What Luddites can teach us about resisting an automated future

Historical Luddites and Misconceptions

  • Several comments stress that historical Luddites were not anti-technology per se but a labor movement protesting how machines were used to cut wages, deskill work, and block apprenticeships.
  • Others insist they were essentially anti-progress and that suppressing them enabled industrialization and subsequent global prosperity.
  • There’s debate over whether they were resisting “technology” or its use “in service of the owning class,” and whether machine-breaking counts as initiating “violence.”

Automation, Progress, and Distribution of Benefits

  • One camp argues automation reliably raises living standards: more output, cheaper goods, new jobs, and higher real wages.

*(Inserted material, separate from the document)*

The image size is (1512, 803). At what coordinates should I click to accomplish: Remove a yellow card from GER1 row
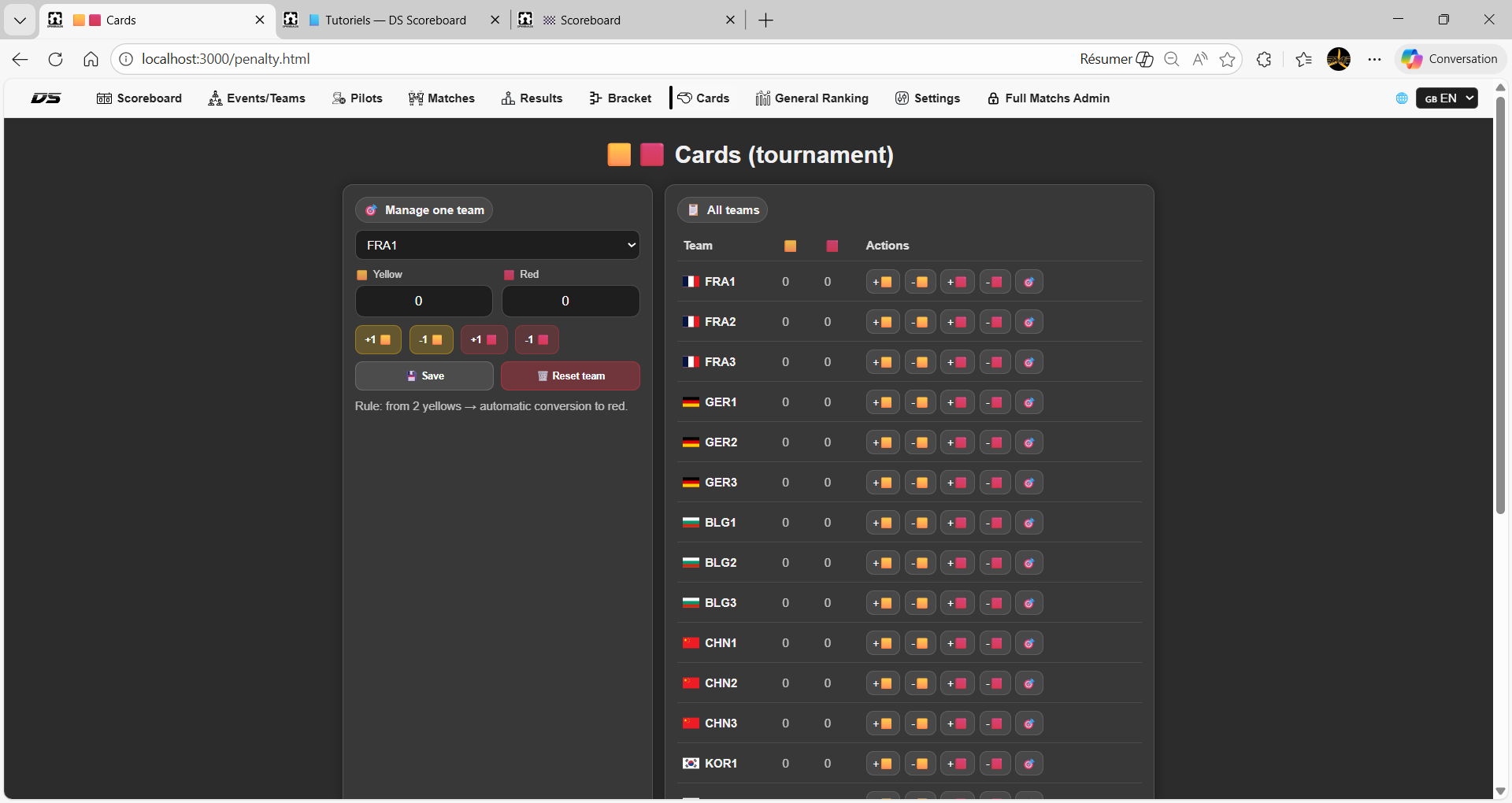920,402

Opposing it is framed as selfish, short‑sighted, and harmful to “society as a whole.”
  • Critics counter that industrialization’s gains are unevenly distributed, created new forms of poverty, environmental damage, and mass conflict, and that today society could easily meet basic needs but chooses not to.
  • Strong disagreement over whether “progress” is inherently good, inevitable, or requires state force against those who resist.
  • Some argue we must pair automation with robust social protections, profit‑sharing, or other mechanisms so displaced workers keep livelihoods; others see that as secondary to consumer benefits.

Value of Work and “People First” Ethics

  • One thread emphasizes that work’s primary value comes from the dignity of the person doing it, not just the utility of the output; work should be “for humans, not humans for work.”
  • Opposing view: the value of work is defined by usefulness of the end product; if no one benefits, it’s leisure, not work.
  • Discussion touches on reification/self‑exploitation and the danger of treating people as interchangeable “things.”

AI, Art, and “Theft”

  • Some say complaints about AI training are really fear of job loss and replaceability, not literal “theft.”
  • Others argue generative models trained on copyrighted art unfairly undercut artists while owners of the models capture the surplus.
  • Debate over whether data copying can be called “stealing,” and whether copyright‑based resistance is a dead end since legal, licensed training sets can be built.

Neo‑Luddism Today

  • Some see modern pro‑Luddite stances as irrational, anti‑progress, even “caricature ideology.”
  • Others argue embracing the “Luddite” label can be a rhetorical strategy to challenge tech worship and re‑center human concerns over unfettered automation.